Q.当社は、青島にある日系企業です。最近青島地区でも暑さが厳しく、多くの従業員から会社へ高温手当を支給するよう要求が出されています。しかし当社では既に事務所内にエアコンを設置し、生産現場でも扇風機等を設置しています。当社は従業員に高温手当を支給すべきなのでしょうか。また支給する場合には、どのように支給すべきでしょうか。

A.最近多くの企業から質問を受けております。2015年7月29日、山東省人力資源社会保障庁、財政庁等の五機関は、連名で『企業従業員防暑降温費基準の調整に関する通知』(以下「通知」という。)を公布し、2015年8月1日より山東省の防暑降温費(以下「高温手当」という。)の基準を引き上げました。これは、2006年に山東省で高温手当政策が施行されて以降初めての調整となります。
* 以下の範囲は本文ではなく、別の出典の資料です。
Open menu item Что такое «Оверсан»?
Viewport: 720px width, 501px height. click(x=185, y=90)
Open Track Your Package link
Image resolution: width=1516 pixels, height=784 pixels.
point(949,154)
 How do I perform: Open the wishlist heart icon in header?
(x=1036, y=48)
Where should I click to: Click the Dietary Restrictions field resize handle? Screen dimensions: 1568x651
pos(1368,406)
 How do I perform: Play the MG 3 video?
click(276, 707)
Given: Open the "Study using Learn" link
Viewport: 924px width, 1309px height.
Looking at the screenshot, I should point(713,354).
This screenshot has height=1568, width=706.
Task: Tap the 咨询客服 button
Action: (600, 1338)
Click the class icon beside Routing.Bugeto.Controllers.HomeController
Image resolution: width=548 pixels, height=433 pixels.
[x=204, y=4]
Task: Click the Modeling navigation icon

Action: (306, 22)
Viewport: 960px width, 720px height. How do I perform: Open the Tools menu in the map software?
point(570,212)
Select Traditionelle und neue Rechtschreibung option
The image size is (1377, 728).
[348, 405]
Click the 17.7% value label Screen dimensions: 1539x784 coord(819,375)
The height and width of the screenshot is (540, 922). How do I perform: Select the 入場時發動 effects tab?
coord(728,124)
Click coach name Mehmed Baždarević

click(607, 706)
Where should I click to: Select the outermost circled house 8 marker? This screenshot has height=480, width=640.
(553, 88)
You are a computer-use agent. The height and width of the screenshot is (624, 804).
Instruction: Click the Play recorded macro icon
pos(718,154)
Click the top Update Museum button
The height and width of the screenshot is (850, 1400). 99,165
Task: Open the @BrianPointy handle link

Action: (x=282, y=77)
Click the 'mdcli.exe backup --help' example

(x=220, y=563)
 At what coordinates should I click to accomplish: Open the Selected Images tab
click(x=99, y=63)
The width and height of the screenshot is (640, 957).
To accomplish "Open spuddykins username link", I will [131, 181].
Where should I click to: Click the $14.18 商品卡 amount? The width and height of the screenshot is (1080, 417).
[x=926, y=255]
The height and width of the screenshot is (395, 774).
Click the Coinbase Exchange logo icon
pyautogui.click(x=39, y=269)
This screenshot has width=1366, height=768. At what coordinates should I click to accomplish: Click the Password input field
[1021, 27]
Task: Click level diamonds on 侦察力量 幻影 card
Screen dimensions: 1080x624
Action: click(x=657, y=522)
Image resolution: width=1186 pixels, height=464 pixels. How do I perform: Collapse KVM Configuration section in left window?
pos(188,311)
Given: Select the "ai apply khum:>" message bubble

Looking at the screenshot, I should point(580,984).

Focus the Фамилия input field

従業員への高温手当の支給の際には、次の点にご留意ください。

1.支給月

毎年、6月、7月、8月、9月の4ヶ月に対してのみ支給します。

2.高温手当を支給する従業員の範囲

『防暑降温措置管理弁法』及び山東省の上記「通知」によれば、会社が防暑降温措置を講じたかどうかに関わらず、均しく全従業員に高温手当を支給する必要があります。

3.高温手当の基準

関連規定に基づけば、高温手当の支給対象は、主に次の2種類に分かれます。

①屋外作業及び高温作業に従事する者

②非高温作業に従事する者(事務所の従業員)

上記「通知」の公布により、2015年の高温手当は、支給月により支給額が異なります。

(1)屋外作業及び高温作業に従事する者への6月、7月の高温手当は、1人あたり月120元の基準で支給します。8月、9月は、1人あたり月200元の基準で支給します。

(2)非高温作業に従事する者への6月、7月の高温手当は、1人あたり月80元の基準で支給します。8月、9月は、1人あたり月140元の基準で支給します。

4.その他

(1)正常に出勤しなかった従業員に対して、会社は実際に出勤した日数で高温手当を換算し、支給することができます。

(2)会社は、高温の天候又は屋外露天作業の従業員に対し充分かつ衛生基準に適合した清涼飲料水及び塩分を含む飲料水を提供する必要があります。なお且つ清涼飲料水を提供したことで、高温手当と相殺してはならないとされています。

(3)『山東省高温天気労働保護弁法』等の規定によれば、会社が規定に基づいて高温手当を支給しなかった場合、関係機関から改善を命令され、制裁金を科される可能性があります。また従業員からも労働機関に投書や通報を行うことができるとされています。